In a groundbreaking publication, Taking Care of You: The Empowered Woman’s Guide to Better Health, O’Connor and Haq have enlisted 111 leading women physicians and health experts from all across the country to create a practical resource guide for women to improve their health and obtain better healthcare.
Taking Care of You is refreshingly supportive and jargon-free, with colorful illustrations to help the reader better understand what can often be dense medical information. Its unique approach includes three main sections:
WOMEN AND THE CURRENT HEALTH LANDSCAPE includes topics like what exactly is “women’s health,” how to find the right healthcare team, how to use the internet for medical information, when to go to urgent care versus the emergency department, and much more.
COMMON CLINICAL CONDITIONS IMPACTING WOMEN focuses on 55 non-reproductive clinical conditions that impact women more than men, or differently than men. Each chapter is divided into subsections that explain:
What is the condition?
Can it be prevented?
How is it treated?
Why does it matter to women? (Including differences related to sex, race, and ethnicity)
Questions to ask your physician and healthcare team
Pearls of wisdom from clinical experts
TAKING CARE OF YOU focuses on activities women can do everyday — like eating well, sleeping and exercising — and how to effectively engage in these pillars of health to take better care of themselves.
Taking Care of You is an easy-to-use and accessible guide to be shared between mother and daughter, sister, aunt, and grandmother — an essential resource for every woman, and those who love her.
About the Author
Mary I. O'Connor, MD is an orthopedic surgeon, health equity leader, and healthcare entrepreneur. She is co-founder and Chief Medical Officer of Vori Health, a virtual medical company with a mission to empower all humanity to lead its healthiest life. After a distinguished career at Mayo Clinic where Dr. O’Connor was awarded Professor Emerita status, she went on to lead the development of Yale’s Center for Musculoskeletal Care and was Professor of Orthopaedics and Rehabilitation at Yale School of Medicine. A passionate advocate for health equity, Dr. O’Connor has led the national non-profit coalition, Movement is Life, since its inception in 2010 to eliminate musculoskeletal health disparities. A graduate of Yale University, Dr. O’Connor obtained her medical degree from Drexel University College of Medicine and completed her orthopedic residency and fellowship at Mayo Clinic in Rochester, MN.

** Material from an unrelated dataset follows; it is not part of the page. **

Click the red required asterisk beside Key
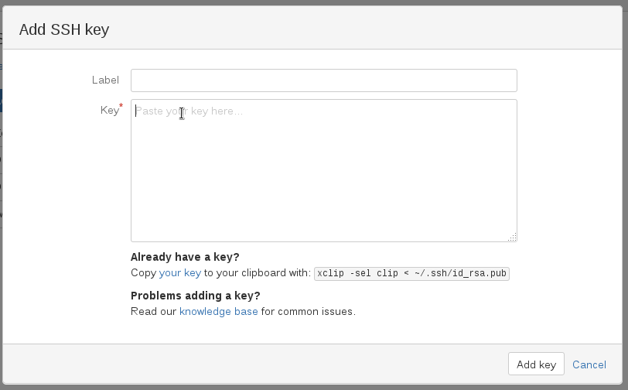The image size is (628, 390). 121,108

Kanwal L Haq, MS is a medical anthropologist, community organizer, and non-profit consultant. She leads the NYC women’s health programs at the Arnhold Institute for Global Health at Mount Sinai’s Icahn School of Medicine. As an applied-research scientist, Kanwal specializes in community-based participatory research and implementation science focused on health and education. A fierce advocate for systems-level change, Kanwal has worked on several initiatives to build more effective, efficient, and equitable systems of care for women across the world. Prior to joining Icahn School of Medicine, Kanwal worked at Yale School of Medicine, and completed fellowships at the United Nations, Americorps, and The University Teaching Hospital in Kigali, Rwanda. Kanwal completed her B.S. in biological sciences from the University of Missouri and her M.S. in medical anthropology from Boston University School of Medicine.